In July 2004, Hikmahanto became the nominee for the dean of the law faculty, where he faced his seniors in the faculty. He was selected as dean on 27 July 2004 by rector Usman Chatib Warsa. His appointment was responded positively by employees. In an interview, Hikmahanto stated that he will empashis on transitioning to a professional and measurable legal institution, elevating the faculty's academic environment and bureaucratic governance, and positioning the faculty as a regional and international leader. He was installed on 9 August that year and served until 2008. Aside his deanship, Hikmahanto continued lecturing and supervise theses and dissertations. He is actively involved in academic activities at various universities across Indonesia and regularly conducts research and publishes his findings in both local and international journals.

Beyond academia, Hikmahanto holds positions as a member of board of commissioners at Aneka Tambang, Unilever Indonesia, and at Tugure Indonesia. He is often called upon to serve as an expert in Indonesian law in international arbitration disputes as both a national and international arbiter.

Recognizing the scarcity of Indonesian international law experts, Hikmahanto established the Indonesia Society of International Law (ISIL).
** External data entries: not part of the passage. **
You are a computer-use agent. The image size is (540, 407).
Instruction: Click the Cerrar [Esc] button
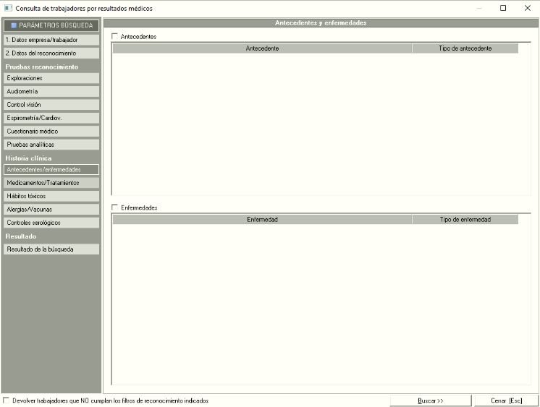pos(505,400)
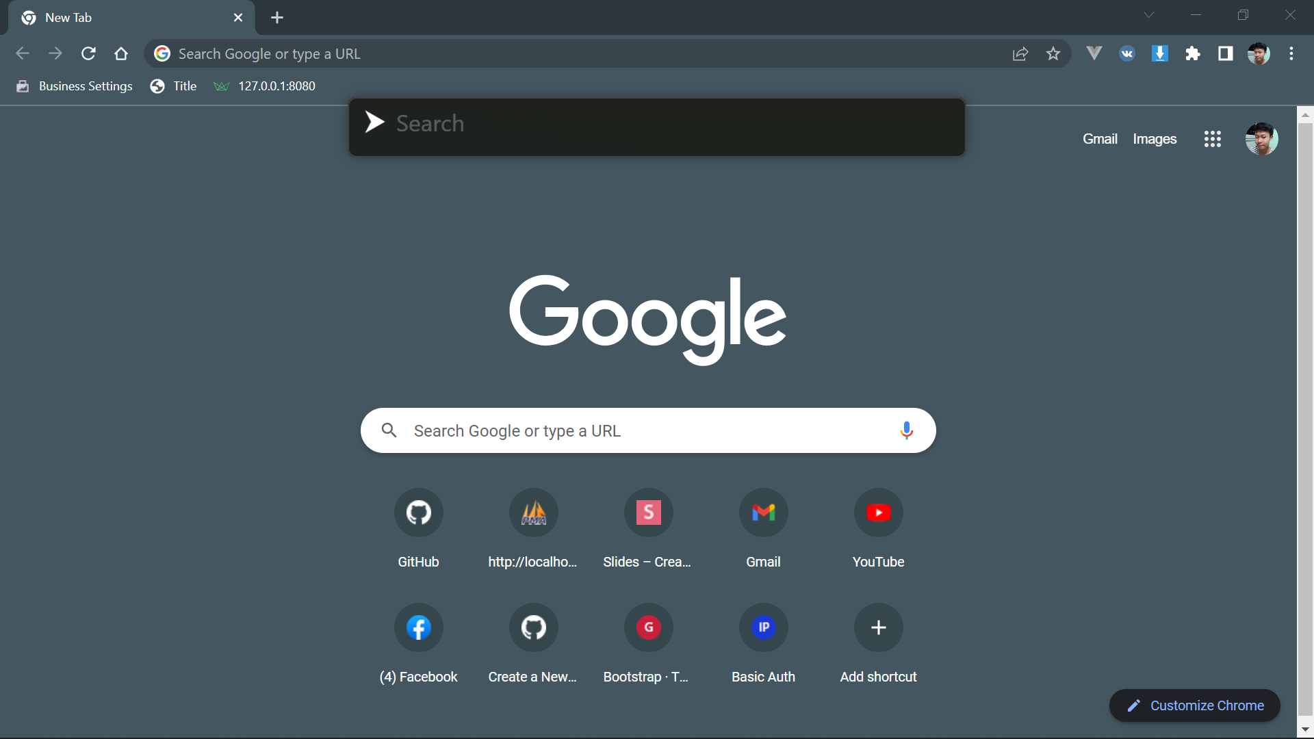1314x739 pixels.
Task: Open Chrome three-dot menu
Action: point(1291,53)
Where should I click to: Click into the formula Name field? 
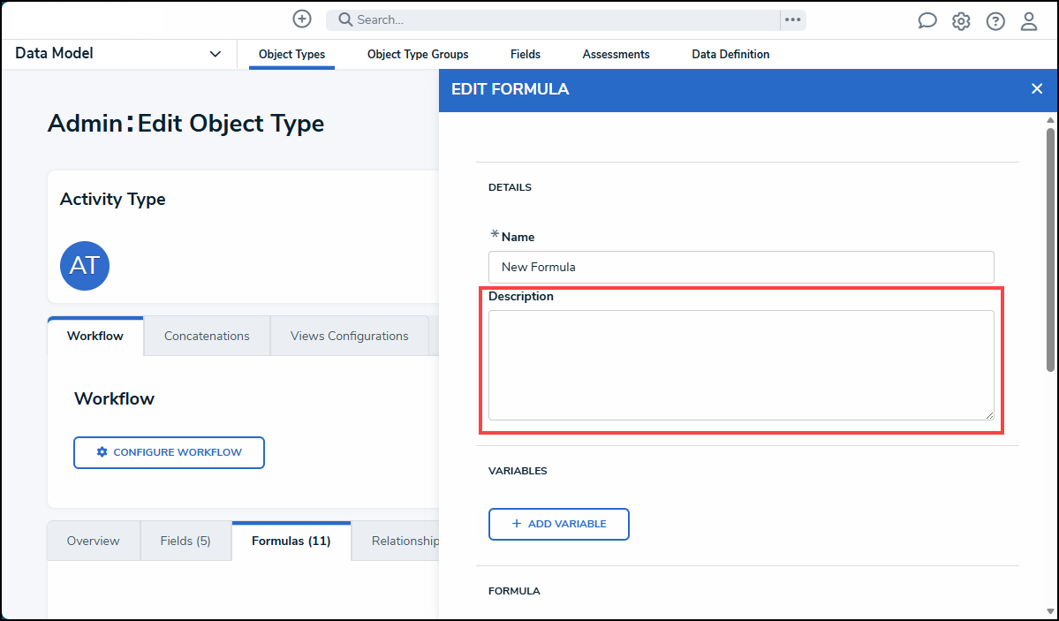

The organization aims to cultivate international legal practitioners who can contribute and gain recognition globally. He also actively supported the Indonesian rounds of the Philip C. Jessup International Law Moot Court Competition, an international law moot court, which saw the Indonesian team, represented by law faculty students, achieve a commendable 26th position, which was a notable achievement for a developing country where English is not the national language.

== Views ==
Regarding the US invasion of Iraq, he argued that then-President Bush committed at least two war crimes: crimes against humanity and aggressive war. He maintains that international law only permits war for self-defense or under a United Nations mandate. He also strongly disagrees with the US doctrine of pre-emptive strike, which grants a state the right to attack preventively, asserting its unacceptability in the context of the US-Iraq conflict.

== Personal ==
Hikmahanto Juwana married Nenden Esty Nurhayati, his junior at the University of Indonesia, on 10 March 1990. The couple has a son and two daughters.